=== WORK TASK ===
Write the data out again in full, with no departure from the original.

========================

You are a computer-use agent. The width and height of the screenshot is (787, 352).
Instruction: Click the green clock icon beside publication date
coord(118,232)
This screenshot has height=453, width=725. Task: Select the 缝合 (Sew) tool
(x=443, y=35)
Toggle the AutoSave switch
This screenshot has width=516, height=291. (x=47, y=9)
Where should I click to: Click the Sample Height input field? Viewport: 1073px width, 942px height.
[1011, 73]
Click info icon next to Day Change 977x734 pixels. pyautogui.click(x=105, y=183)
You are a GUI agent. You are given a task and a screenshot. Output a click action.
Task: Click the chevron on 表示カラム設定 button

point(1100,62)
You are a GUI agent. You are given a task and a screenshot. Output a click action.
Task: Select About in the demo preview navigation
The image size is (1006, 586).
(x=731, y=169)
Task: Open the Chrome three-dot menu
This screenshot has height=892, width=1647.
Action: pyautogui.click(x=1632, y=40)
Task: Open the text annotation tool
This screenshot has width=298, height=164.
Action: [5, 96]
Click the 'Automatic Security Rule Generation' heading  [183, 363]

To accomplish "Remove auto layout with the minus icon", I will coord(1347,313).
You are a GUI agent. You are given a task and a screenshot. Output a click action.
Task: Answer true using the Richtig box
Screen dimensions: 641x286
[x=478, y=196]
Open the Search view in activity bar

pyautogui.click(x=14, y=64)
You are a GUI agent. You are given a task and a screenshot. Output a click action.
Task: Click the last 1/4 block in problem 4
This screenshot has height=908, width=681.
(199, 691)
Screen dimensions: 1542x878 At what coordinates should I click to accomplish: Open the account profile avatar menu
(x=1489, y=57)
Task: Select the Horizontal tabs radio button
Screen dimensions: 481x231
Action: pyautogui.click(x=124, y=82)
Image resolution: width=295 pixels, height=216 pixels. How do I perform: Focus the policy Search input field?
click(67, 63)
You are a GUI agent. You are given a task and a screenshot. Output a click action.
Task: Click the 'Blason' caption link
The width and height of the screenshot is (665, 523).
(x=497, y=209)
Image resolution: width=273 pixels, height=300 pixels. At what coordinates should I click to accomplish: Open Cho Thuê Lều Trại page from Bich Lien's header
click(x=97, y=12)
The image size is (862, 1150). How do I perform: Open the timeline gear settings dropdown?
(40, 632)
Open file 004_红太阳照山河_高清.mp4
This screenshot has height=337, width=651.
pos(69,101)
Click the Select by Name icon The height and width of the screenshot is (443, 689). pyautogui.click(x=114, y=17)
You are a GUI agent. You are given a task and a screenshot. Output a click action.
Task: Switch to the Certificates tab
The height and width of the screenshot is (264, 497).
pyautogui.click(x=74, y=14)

========================

=== ANSWER TO THIS PROBLEM ===
You are a computer-use agent. The width and height of the screenshot is (787, 352).
Instruction: Click the green clock icon beside publication date
coord(118,232)
This screenshot has height=453, width=725. Task: Select the 缝合 (Sew) tool
(x=443, y=35)
Toggle the AutoSave switch
This screenshot has width=516, height=291. (x=47, y=9)
Where should I click to: Click the Sample Height input field? Viewport: 1073px width, 942px height.
[1011, 73]
Click info icon next to Day Change 977x734 pixels. pyautogui.click(x=105, y=183)
You are a GUI agent. You are given a task and a screenshot. Output a click action.
Task: Click the chevron on 表示カラム設定 button

point(1100,62)
You are a GUI agent. You are given a task and a screenshot. Output a click action.
Task: Select About in the demo preview navigation
The image size is (1006, 586).
(x=731, y=169)
Task: Open the Chrome three-dot menu
This screenshot has height=892, width=1647.
Action: pyautogui.click(x=1632, y=40)
Task: Open the text annotation tool
This screenshot has width=298, height=164.
Action: [5, 96]
Click the 'Automatic Security Rule Generation' heading  [183, 363]

To accomplish "Remove auto layout with the minus icon", I will coord(1347,313).
You are a GUI agent. You are given a task and a screenshot. Output a click action.
Task: Answer true using the Richtig box
Screen dimensions: 641x286
[x=478, y=196]
Open the Search view in activity bar

pyautogui.click(x=14, y=64)
You are a GUI agent. You are given a task and a screenshot. Output a click action.
Task: Click the last 1/4 block in problem 4
This screenshot has height=908, width=681.
(199, 691)
Screen dimensions: 1542x878 At what coordinates should I click to accomplish: Open the account profile avatar menu
(x=1489, y=57)
Task: Select the Horizontal tabs radio button
Screen dimensions: 481x231
Action: pyautogui.click(x=124, y=82)
Image resolution: width=295 pixels, height=216 pixels. How do I perform: Focus the policy Search input field?
click(67, 63)
You are a GUI agent. You are given a task and a screenshot. Output a click action.
Task: Click the 'Blason' caption link
The width and height of the screenshot is (665, 523).
(x=497, y=209)
Image resolution: width=273 pixels, height=300 pixels. At what coordinates should I click to accomplish: Open Cho Thuê Lều Trại page from Bich Lien's header
click(x=97, y=12)
The image size is (862, 1150). How do I perform: Open the timeline gear settings dropdown?
(40, 632)
Open file 004_红太阳照山河_高清.mp4
This screenshot has height=337, width=651.
pos(69,101)
Click the Select by Name icon The height and width of the screenshot is (443, 689). pyautogui.click(x=114, y=17)
You are a GUI agent. You are given a task and a screenshot. Output a click action.
Task: Switch to the Certificates tab
The height and width of the screenshot is (264, 497).
pyautogui.click(x=74, y=14)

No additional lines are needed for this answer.